Солист: И не может никак отыскать.
Взвод: БЕЗ ШТАНОВ!
Солист: Может, радость твоя недалёко,
Взвод: В ШТАНАХ!
Солист: Да не знает, её ли ты ждешь…
Взвод: БЕЗ ШТАНОВ!
Солист: Что ж ты бродишь всю ночь одиноко,
Взвод: В ШТАНАХ!
Солист: Что же девушкам спать не даёшь?
Взвод: БЕЗ ШТАНОВ!
Взвод! Отбой! Всем спать… Мать… Не, ещё колыбельную, только тихо: «Катится, катится дембельский вагон… и… и… и». Уснул, гад.
И так почти каждую ночь. Спать в таком помещении может только молодой организм, который до этого бегал, прыгал, таскал помои, чистил картошку, стучал «морзянку», маршировал, копал ямы, потом эти ямы закапывал, а затем отдыхал, отрабатывая строевой шаг на плацу!

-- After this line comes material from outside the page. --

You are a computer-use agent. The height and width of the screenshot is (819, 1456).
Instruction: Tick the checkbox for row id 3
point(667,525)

— Ножку тянем, тянем, недоучки! Запевай!
— Не плачь, девчонка, пройдут дожди, солдат вернётся, ты только жди!
— Отставить «Девчонку», вы её уже изнасиловали, придурки. Что, других песен нет?

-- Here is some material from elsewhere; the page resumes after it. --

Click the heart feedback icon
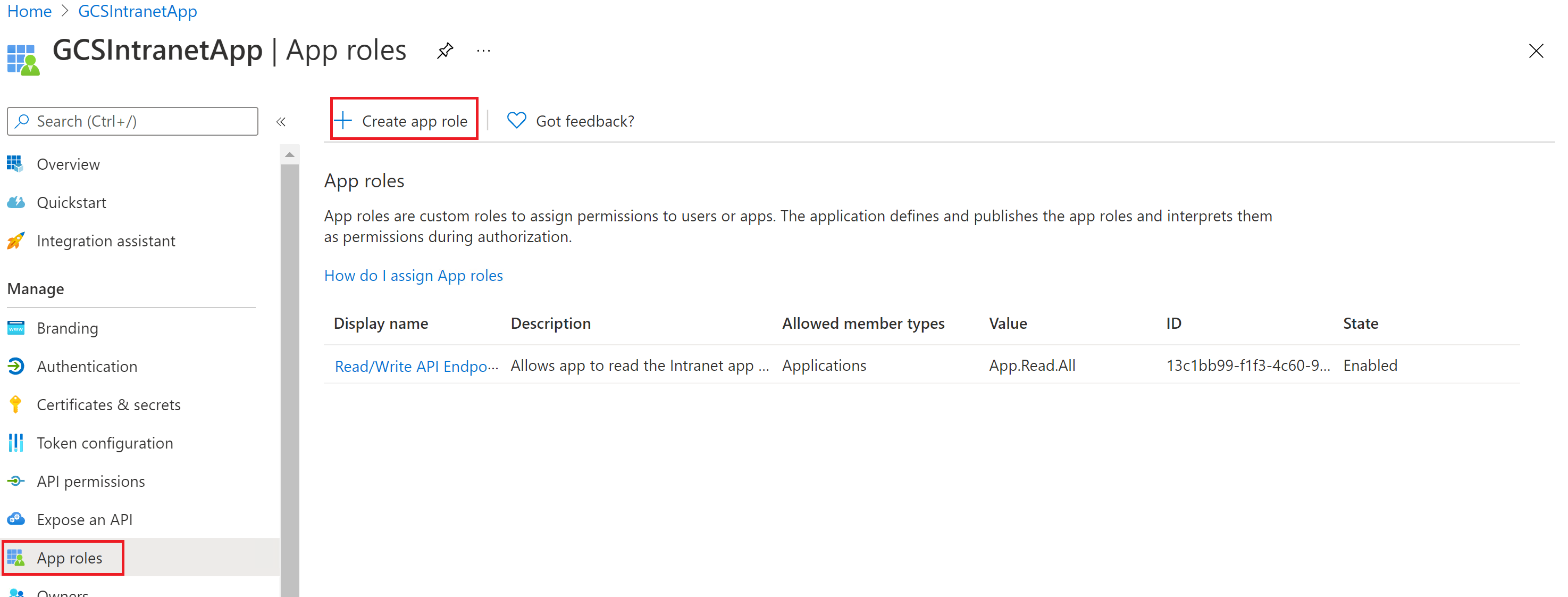This screenshot has height=597, width=1568. [516, 121]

— В сорок третьем на севере дальнем полк наш связистский отвагой рождён…
ОТБОЙ!!!
Только после этого ты проваливаешься в глубокую летаргию и не слышишь ничего! НИЧЕГО!!!
Маленькая победа
На другой день, когда Белозёров сдал дежурство по роте и пришёл в художественную мастерскую, от местного художника Коли по кличке Мастихин он узнал, что в его отсутствие опять приходил майор Хомяков. Увидав с порога Белозёровскую «статую непокорённой свободы», он остановился как вкопанный, сглотнул слюну и минут пять приходил в себя, уставившись на этот «ужас»! После чего, что-то пробурчав, типа: «А ну вас всех на хрен, мне что, больше других надо… Да пошли вы все в жопу…», вышел из мастерской и больше не появлялся.